Update: there are no any problem with vlans in classifiers, that was my fault.
Have been playing with shapers and run into such a problem: u32 classifier does not work (?) for tagged traffic on «non-tagged» linux bridge.
In more details:
Test bed:
Let’s take three linux boxes. One will be two-ports switch (SW), on two another (BoxA and BoxB) we will configure IP addresses 172.17.2.10/24 and 172.17.2.11/24, for example.
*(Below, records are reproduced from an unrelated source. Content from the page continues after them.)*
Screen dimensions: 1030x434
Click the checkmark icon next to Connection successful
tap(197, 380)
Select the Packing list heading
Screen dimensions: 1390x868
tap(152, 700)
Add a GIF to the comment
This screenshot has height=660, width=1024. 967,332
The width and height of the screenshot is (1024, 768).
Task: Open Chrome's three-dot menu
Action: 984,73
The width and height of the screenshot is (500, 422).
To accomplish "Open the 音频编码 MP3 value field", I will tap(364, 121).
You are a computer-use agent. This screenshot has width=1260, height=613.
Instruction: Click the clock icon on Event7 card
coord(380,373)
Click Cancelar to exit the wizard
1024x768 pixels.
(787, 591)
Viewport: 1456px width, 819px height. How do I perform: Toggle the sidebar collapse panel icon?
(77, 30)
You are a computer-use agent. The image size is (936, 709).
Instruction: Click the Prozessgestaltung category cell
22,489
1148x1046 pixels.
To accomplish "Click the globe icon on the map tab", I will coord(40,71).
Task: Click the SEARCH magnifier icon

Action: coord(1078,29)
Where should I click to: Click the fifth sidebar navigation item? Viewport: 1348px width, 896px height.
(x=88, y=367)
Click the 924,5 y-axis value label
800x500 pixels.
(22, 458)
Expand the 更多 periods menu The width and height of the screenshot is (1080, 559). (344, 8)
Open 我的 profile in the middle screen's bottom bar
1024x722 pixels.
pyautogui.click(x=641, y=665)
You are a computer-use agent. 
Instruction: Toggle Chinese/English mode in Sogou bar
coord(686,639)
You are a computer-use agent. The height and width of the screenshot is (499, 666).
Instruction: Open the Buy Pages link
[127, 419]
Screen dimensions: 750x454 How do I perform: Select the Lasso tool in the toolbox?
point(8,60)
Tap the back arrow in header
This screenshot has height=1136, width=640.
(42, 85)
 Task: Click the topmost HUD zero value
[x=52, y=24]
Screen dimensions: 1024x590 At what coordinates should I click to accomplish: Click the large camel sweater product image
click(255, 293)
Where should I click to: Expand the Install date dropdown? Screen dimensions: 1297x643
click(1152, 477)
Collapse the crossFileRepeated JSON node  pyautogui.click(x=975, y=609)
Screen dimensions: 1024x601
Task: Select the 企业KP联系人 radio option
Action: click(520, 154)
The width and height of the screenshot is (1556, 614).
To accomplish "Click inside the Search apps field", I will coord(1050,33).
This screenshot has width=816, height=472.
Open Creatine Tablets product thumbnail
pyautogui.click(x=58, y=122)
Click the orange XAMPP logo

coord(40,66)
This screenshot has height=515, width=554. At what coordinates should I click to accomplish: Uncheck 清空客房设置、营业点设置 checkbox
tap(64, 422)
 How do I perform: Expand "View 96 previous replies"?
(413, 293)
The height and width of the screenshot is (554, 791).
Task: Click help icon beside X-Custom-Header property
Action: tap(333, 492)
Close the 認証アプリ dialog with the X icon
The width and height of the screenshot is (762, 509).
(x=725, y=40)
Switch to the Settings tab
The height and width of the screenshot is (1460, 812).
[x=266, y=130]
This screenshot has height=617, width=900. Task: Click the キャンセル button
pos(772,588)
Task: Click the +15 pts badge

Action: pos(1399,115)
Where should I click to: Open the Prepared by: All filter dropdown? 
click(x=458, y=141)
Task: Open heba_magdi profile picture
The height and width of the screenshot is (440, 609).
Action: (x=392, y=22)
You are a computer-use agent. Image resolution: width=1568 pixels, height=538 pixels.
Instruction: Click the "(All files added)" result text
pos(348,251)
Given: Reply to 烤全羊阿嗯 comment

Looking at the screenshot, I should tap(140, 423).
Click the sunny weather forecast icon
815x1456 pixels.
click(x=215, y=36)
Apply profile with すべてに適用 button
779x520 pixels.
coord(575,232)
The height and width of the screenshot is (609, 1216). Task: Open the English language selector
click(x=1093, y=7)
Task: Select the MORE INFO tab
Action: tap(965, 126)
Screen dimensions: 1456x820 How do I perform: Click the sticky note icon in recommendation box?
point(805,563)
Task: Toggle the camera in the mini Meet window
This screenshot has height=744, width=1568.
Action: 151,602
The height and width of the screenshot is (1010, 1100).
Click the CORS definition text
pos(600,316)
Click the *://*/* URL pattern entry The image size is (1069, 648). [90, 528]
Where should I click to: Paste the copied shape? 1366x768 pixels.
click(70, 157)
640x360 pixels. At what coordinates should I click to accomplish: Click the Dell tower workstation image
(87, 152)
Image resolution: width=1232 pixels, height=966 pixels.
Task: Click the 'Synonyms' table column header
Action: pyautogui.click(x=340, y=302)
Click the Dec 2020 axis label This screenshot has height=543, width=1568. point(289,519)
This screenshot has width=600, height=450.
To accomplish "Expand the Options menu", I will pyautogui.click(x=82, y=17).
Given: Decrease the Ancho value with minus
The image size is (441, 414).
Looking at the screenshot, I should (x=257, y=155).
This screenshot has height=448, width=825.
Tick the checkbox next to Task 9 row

So.. For the beginning BoxA should ping BoxB on crossover cable.
Building bridge:
brctl addbr br0 brctl addif br0 eth0 brctl addif br0 eth1 ip link set up dev br0 |
Now BoxA should successfully ping BoxB through this switch.
Configuring shaper:
DEV=eth0 # # QDisc: tc qdisc add dev $DEV root handle 1: htb default 200 # # root class: tc class add dev $DEV classid 1:10 parent 1:0 htb rate 100Mbit # # default class: tc class add dev $DEV classid 1:200 parent 1:10 htb rate 1Mbit # # клас для тестового трафіка: tc class add dev $DEV classid 1:100 parent 1:10 htb rate 10Mbit # # фільтр для тестового трафіка: tc filter add dev $DEV protocol ip parent 1:0 prio 100 u32 match ip dst 172.17.2.10 flowid 1:100 |
Check — BoxA should ping BoxB, and this traffic should be in class 1:100, this can be verified by tc -s class show dev $DEV.
Configuring vlan subinterfaces:
Now on boxes A and B we remove addresses from interfaces and put them on sub-interfaces:
ip addr del 172.17.2.10/24 brd 172.17.2.255 dev eth0 # vconfig add eth0.100 ip link set up dev eth.100 # # на іншому "боксі" буде .11/24, відповідно: ip addr add 172.17.2.10/24 brd 172.17.2.255 dev eth0.100 |
Switch’s configuration remains unchanged.
Now BoxA still can ping BoxB, but this traffic is in the default class, 1:10, instead of 1:100.
The value of REORDER_HDR does not matter.
This is the problem.
What is wrong?
Some considerations:
- u32 classifier takes «offset» counting from the beginning of IP packet.
- vlan tag should not mess IP related code…
Is any of these wrong?
I’ve mentioned, i’m not a programmer :-)
Not sure, I’ve just recently been researching tc/bridges/VLANs, but maybe on your bridge, eth0 is for untagged packets, yet the traffic you’re sending is now tagged. So it doesn’t match your tc rules.
Thank you, Garry, for your feedback.
Yes, i should use “tc filter add … protocol 802.1q”, i’ve stated this here: http://brownian.org.ua/?p=208
That was my fault, definitely.
Good article – plenty of food for thought.